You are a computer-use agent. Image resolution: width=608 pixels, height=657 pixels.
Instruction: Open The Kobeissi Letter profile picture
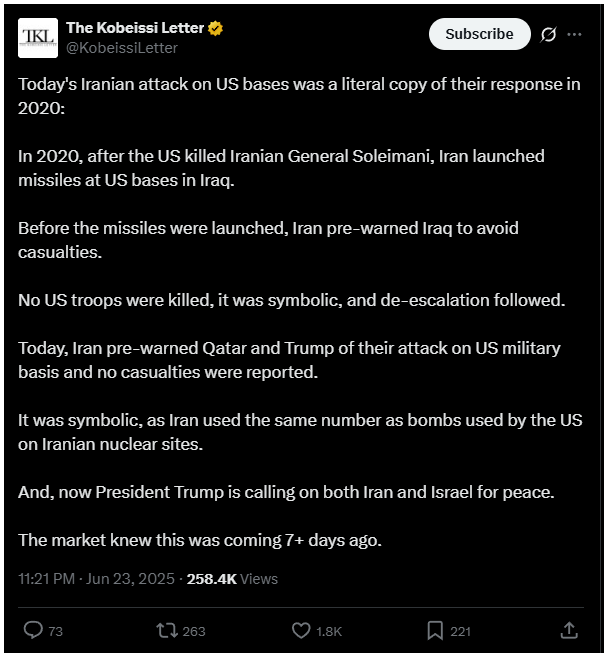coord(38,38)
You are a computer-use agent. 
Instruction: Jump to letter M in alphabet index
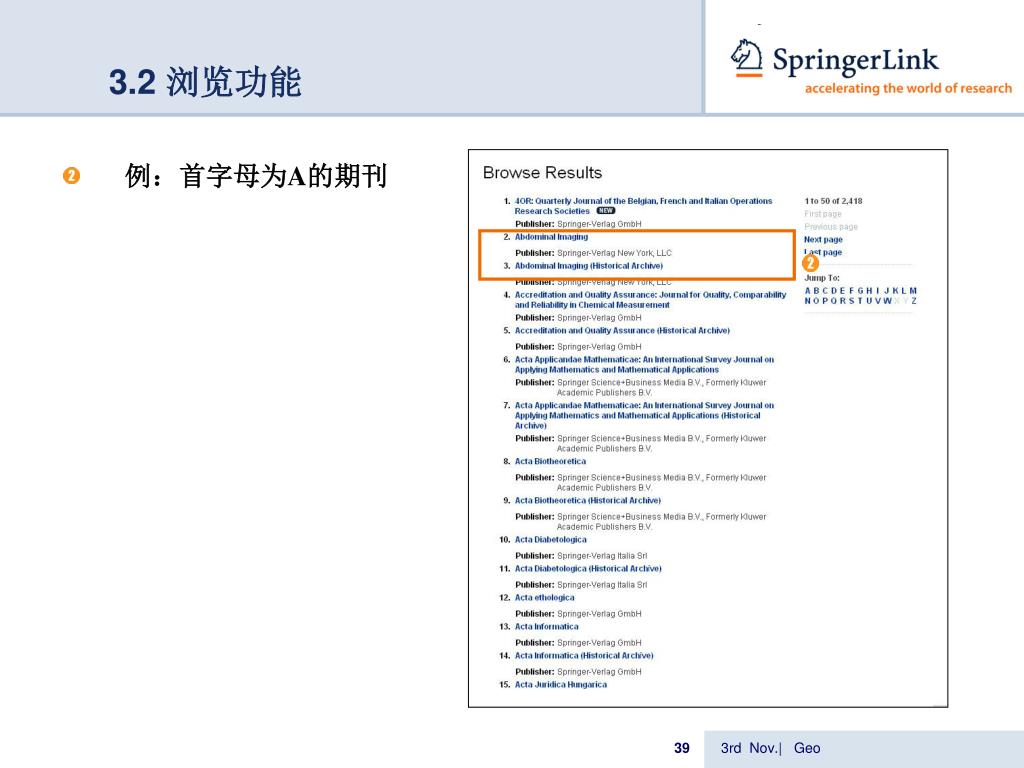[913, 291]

▬▬▬▬▬▬▬▬▬▬

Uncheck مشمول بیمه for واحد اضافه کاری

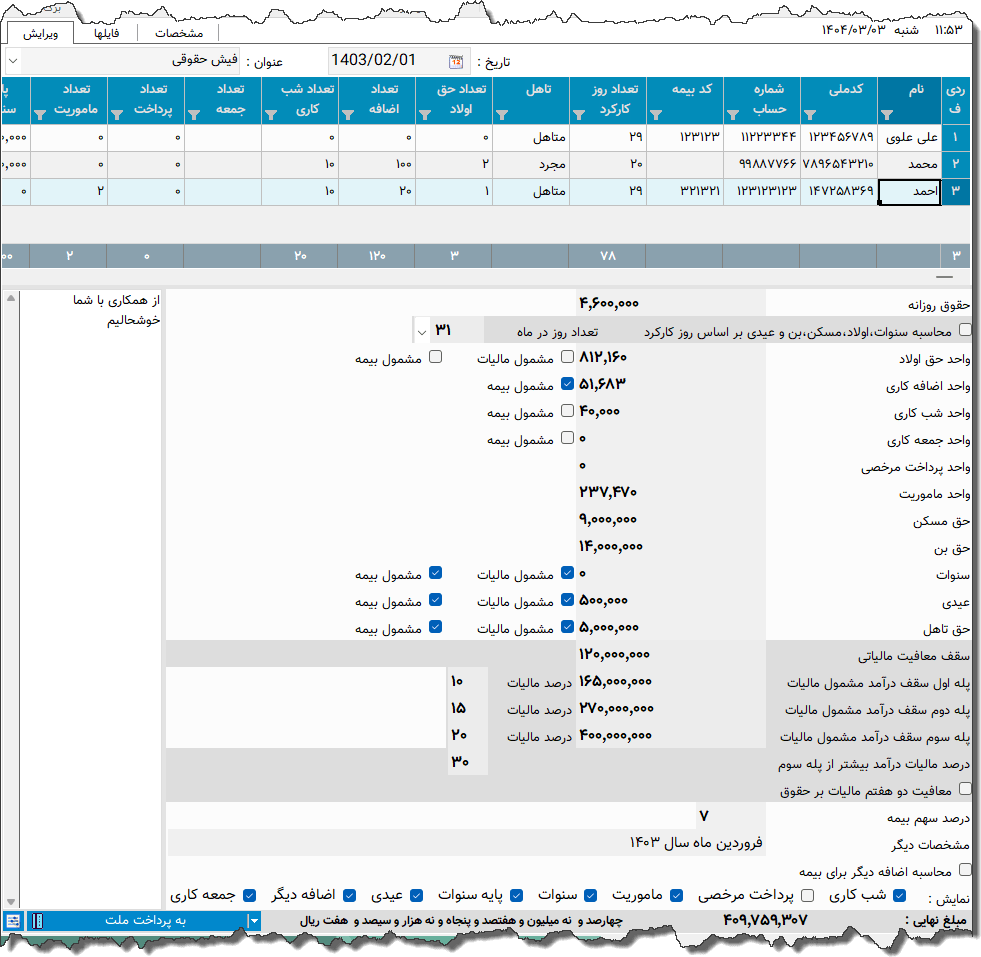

▬▬▬▬▬▬▬▬▬▬

*Set task*.
How many lines in the entries above contain the string "agent", matching case exactly? Give only the number.

*Solution*.
2